Guatemala, Technology

Quetsol: Bringing Light to the Rural Poor


When we think of technology we usually think of high tech computers and devices that put the world at your fingertips. But the most basic definition of technology is the use of even the simplest tool to achieve a means to an end. While internet and computers are extremely empowering devices, some communities lack even the most basic technology, such as electricity, to power these more advanced tools.

That is where people like Manuel Antonio Aguilar, and his company Quetsol, come in. A Guatemala native, Aguilar graduated from Harvard University in 2006 and worked in the finance industry before returning to Guatemala to help people in his home country.

Aguilar knew that 20% of the population in Guatemala did not have access to electricity and saw that this was a major obstacle to development. So he came up with a simple idea for a low-cost, environmentally friendly kit to bring electricity to the rural poor. These small kits use solar energy to power light bulbs, computers, and cell phones. The kits, which contain a battery, a solar panel, and light bulbs, are completely self sustainable and are made specifically for people who live in areas where the electric companies do not provide service.

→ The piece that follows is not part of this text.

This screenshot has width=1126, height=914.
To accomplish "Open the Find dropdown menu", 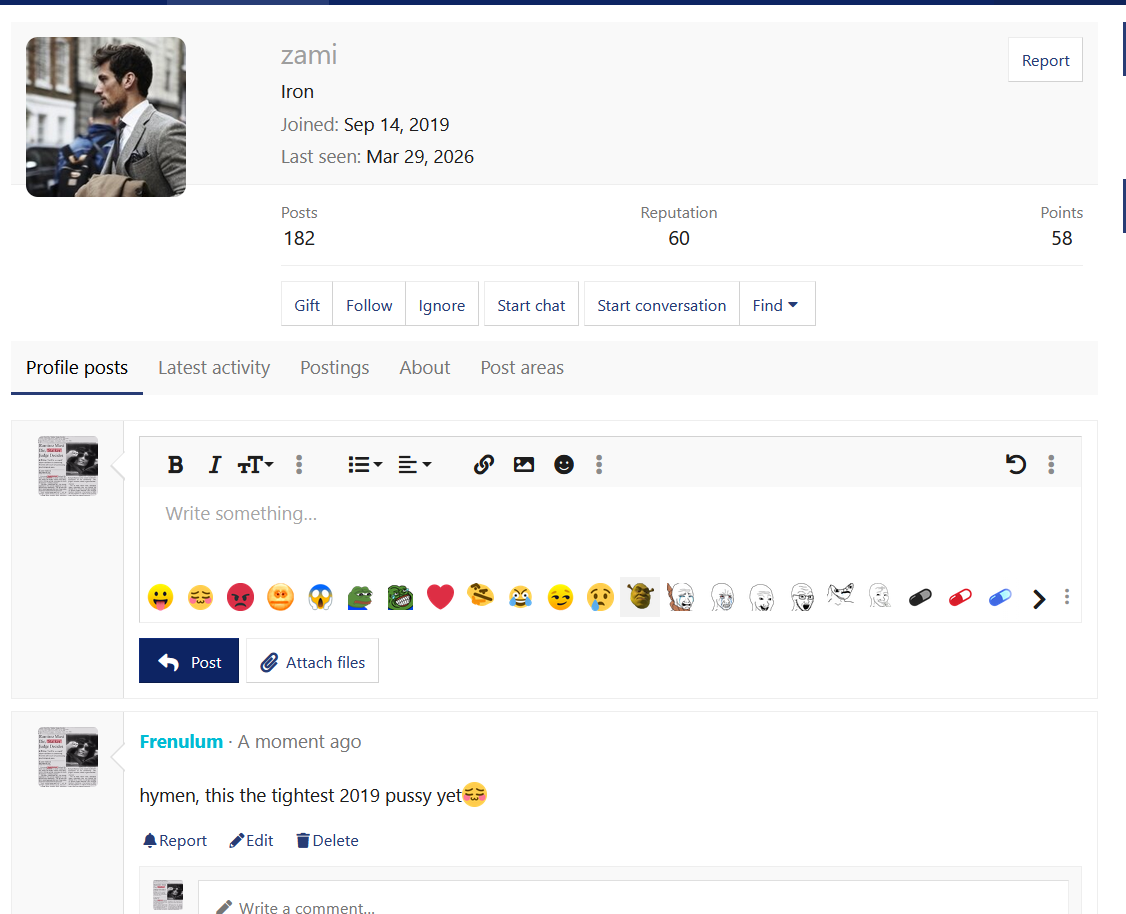I will click(777, 304).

The remarkable thing about the kit is that it is simple enough to be used by anyone and in the long run it is cheaper to use than candles or service from the electric company. The kit costs 1,900 quetzal or $245. Even though this is very little money by US standards it is still very expensive for the families who live in rural areas with few resources. Quetsol found a way around this problem with micro-financing. The company partners with the Bank of Guatemala to allow families to pay $13 a month for the kit.

Not only does Quetsol provide low-cost energy solutions to the poor, the company also offers more advanced energy products and services to design and install solar panels for customers who just want to utilize a cleaner form of renewable energy.

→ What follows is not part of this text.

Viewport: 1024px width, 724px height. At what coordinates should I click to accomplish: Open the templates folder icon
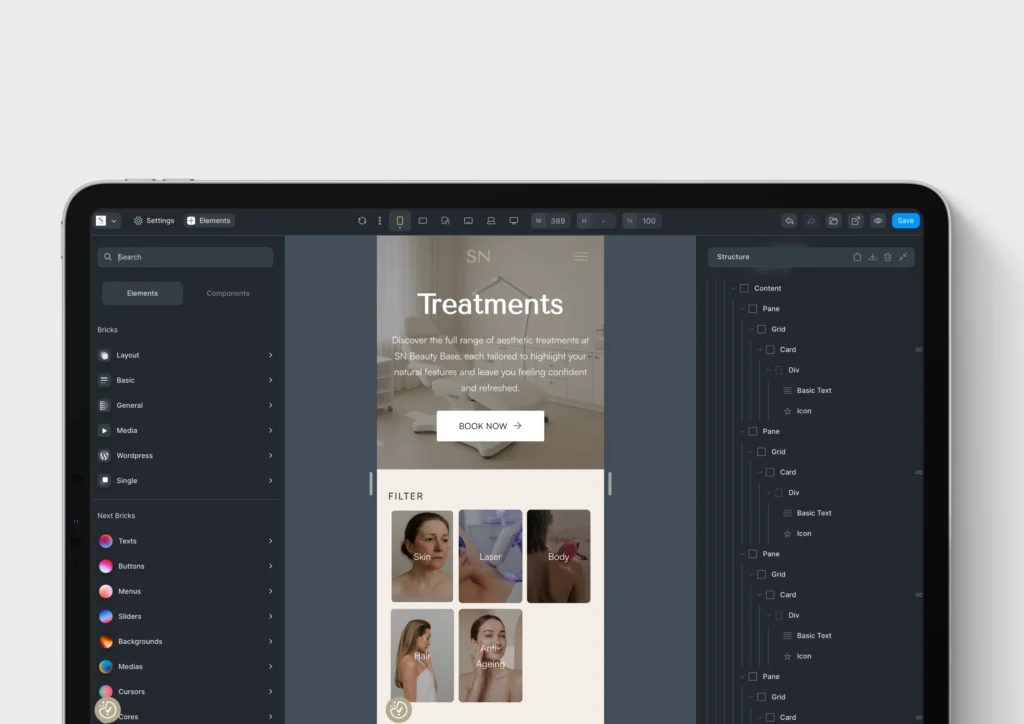(833, 221)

Quetsol is just one example of the growing base of social entrepreneurships demonstrating that business doesn’t just have to be about maximizing profit. Like Tom’s Shoes, Quetsol’s business model helps the most disadvantaged and contributes to sustainable development.

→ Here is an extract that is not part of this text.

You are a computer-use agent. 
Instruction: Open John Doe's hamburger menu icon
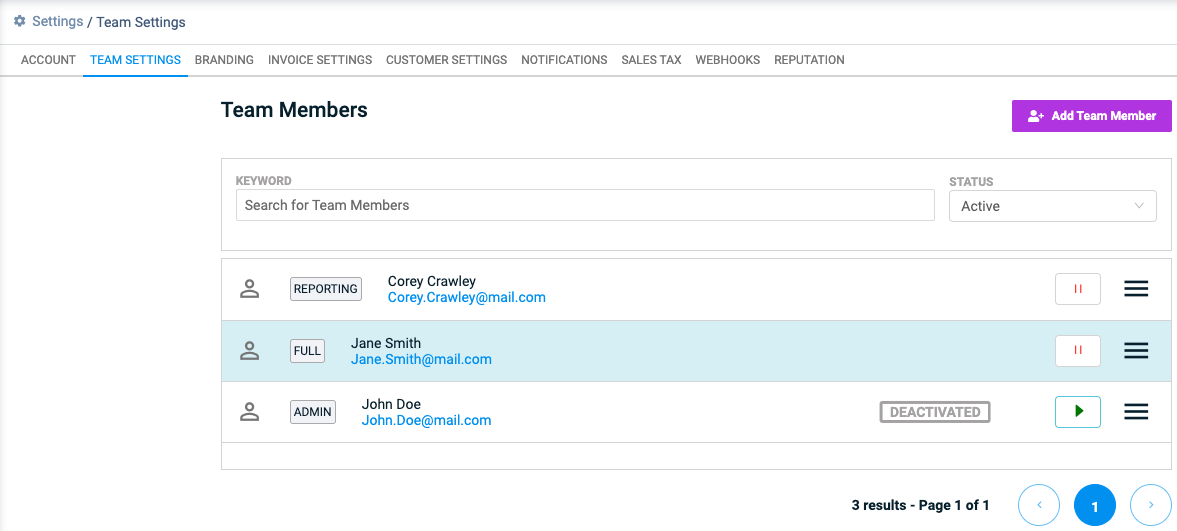coord(1136,412)
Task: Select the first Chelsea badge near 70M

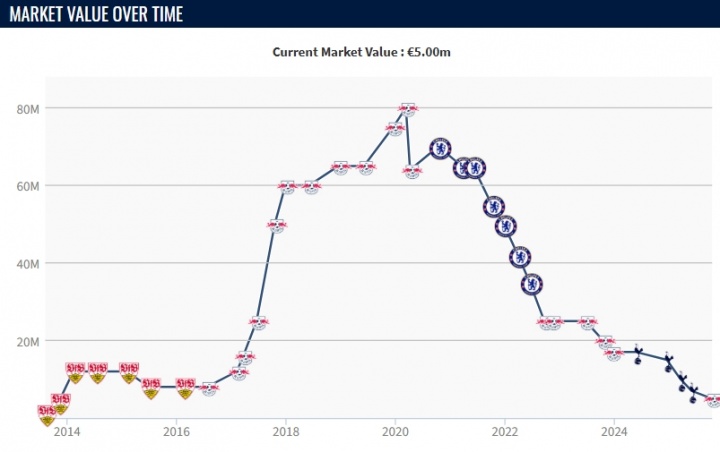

Young social entrepreneurs like Aguilar serve as role models Guatemala’s youth by showing them that they don’t have to choose between helping people and having a financially sucessful business. More and more businessmen are proving that you can do both at the same time. Hopefully, we will see a new generation of social entrepreneurs in Guatemala who are inspired by Aguilar to help their communities with innovative ideas and business plans that improve standards of living for all.